Expression of miR-214 was detected in formaldehyde-fixed, paraffin-embedded sections of mouse synovial sarcoma using a Hsa-miR-214 probe (BioGenex, Fremont, CA, USA) and the Super Sensitive One-Step Polymer-HRP ISH Detection System (BioGenex) according to the manufacturer’s instructions. miR-U6 and miR-Scramble probes (BioGenex) were used as a positive and a negative control, respectively.

4.10. ELISA

Mouse synovial sarcoma tissue samples were analyzed using the Mouse Interleukin 8 (IL-8) ELISA kit (MyBioSource, San Diego, CA, USA) according to manufacturer’s instructions.
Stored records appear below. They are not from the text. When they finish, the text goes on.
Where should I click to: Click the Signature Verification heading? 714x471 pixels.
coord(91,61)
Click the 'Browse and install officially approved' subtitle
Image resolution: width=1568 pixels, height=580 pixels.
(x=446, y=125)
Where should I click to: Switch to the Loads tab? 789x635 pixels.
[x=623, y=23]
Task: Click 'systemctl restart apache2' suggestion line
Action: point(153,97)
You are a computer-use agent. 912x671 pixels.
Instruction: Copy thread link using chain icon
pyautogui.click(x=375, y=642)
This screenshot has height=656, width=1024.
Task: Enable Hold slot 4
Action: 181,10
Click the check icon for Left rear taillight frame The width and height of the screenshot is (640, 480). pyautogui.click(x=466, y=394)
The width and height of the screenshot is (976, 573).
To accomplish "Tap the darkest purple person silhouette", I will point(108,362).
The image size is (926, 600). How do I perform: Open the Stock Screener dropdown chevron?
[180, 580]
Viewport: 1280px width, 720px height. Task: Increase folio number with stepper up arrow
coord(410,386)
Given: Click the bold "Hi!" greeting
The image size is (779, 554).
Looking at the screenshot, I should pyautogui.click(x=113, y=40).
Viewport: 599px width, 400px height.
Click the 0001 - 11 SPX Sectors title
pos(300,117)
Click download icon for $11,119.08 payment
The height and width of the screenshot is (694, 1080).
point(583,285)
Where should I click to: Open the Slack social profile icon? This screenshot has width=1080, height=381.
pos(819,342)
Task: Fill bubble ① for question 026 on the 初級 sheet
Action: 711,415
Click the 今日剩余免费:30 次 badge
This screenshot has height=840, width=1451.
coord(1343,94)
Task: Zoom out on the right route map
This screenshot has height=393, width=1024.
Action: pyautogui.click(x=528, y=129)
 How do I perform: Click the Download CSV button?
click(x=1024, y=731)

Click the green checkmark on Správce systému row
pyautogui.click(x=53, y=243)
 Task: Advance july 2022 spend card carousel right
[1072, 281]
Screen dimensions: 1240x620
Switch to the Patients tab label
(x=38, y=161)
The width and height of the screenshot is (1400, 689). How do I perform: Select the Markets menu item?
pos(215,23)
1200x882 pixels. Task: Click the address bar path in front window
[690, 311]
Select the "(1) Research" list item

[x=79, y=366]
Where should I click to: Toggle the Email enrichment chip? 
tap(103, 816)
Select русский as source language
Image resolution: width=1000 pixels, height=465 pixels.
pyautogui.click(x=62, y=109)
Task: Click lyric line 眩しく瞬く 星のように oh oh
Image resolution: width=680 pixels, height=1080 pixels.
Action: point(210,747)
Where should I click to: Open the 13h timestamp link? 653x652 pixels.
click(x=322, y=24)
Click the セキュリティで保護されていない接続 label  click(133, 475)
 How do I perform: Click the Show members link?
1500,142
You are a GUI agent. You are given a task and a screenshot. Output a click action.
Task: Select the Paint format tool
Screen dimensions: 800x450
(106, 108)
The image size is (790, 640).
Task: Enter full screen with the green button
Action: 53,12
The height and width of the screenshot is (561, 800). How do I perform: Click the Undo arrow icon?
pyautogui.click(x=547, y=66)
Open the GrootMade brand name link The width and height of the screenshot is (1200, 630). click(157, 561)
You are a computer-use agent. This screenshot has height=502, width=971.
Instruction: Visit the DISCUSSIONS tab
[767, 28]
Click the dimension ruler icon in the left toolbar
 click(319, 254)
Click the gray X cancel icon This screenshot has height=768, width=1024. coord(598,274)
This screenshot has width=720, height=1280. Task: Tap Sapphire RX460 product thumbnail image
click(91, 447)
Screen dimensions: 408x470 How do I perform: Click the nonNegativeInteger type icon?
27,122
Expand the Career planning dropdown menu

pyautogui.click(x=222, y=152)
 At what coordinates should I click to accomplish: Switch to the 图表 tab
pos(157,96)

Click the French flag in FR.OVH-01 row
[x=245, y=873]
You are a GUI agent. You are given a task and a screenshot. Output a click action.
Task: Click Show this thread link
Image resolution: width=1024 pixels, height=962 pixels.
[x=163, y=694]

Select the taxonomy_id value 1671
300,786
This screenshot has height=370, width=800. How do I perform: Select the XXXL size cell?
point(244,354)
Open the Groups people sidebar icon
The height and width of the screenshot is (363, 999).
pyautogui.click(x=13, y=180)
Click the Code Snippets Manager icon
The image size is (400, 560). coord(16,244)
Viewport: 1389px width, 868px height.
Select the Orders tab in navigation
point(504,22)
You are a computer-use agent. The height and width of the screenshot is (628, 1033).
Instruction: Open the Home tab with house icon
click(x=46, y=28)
4.11. Statistical Analysis

All data are expressed as the mean ± SEM. Continuous distributions were compared with a two-tailed Student t-test. Survival analysis was performed using the Kaplan–Meier life table method, and survival between groups was compared with the log–rank test. The estimated hazard ratio (HR) and its two-sided 95% confidence interval (CI) were indicated. For significant test results in the miR-214 expression and overall survival analysis, the receiver operating characteristics (ROC) curve was generated to further assess the potential for utility as patient selection markers. Correlation between two groups was tested using Pearson’s correlation analysis.

5. Conclusions

Our ex vivo mouse model demonstrates both morphological and transcriptional characteristics of human synovial sarcoma. Upregulation of miR-214 accelerates development of mouse synovial sarcoma via modulation of cytokine gene expression and tumor microenvironment, cooperating with SS18-SSX1. Given its association with a worse prognosis in human synovial sarcoma cases, miR-214 can be used as a prognostic biomarker.